We then need to update the render method of the ChatClient.js component to look as follows:

      render() {
        const messages = this.state.messages;

        return (
            <ChatView messages={ messages } onSendMessage={ this.handleSendMessage } />
        );
      }

This is simply so that it renders our new ChatView in place of just the number of messages received.

Finally, we need to update our main view to display the Chat Client when logged in.

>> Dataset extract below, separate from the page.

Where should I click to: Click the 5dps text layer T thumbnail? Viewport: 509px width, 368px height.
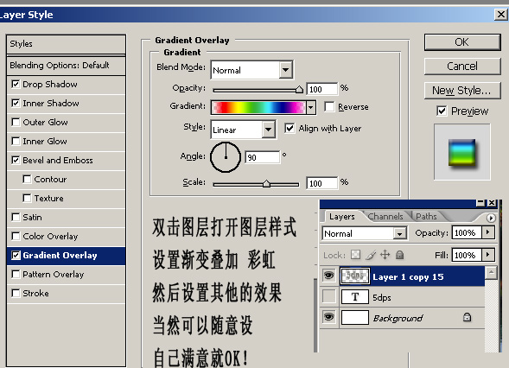[355, 296]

Update App.js to look like this:

      render() {
        if (this.state.hasName) {
          return (
            <ChatClient name={ this.state.name } />
          );
        } else {
          return (
            <Login onSubmitName={ this.handleSubmitName } />
          );
        }
      }

The end result of this will look something like this:

Conclusion

This article has shown an introduction to the fantastic React Native framework for building universal mobile applications, and shown how it can be used in conjunction with the Pusher service for handling realtime messaging between multiple different clients.

All of the source code for this application is available at Github.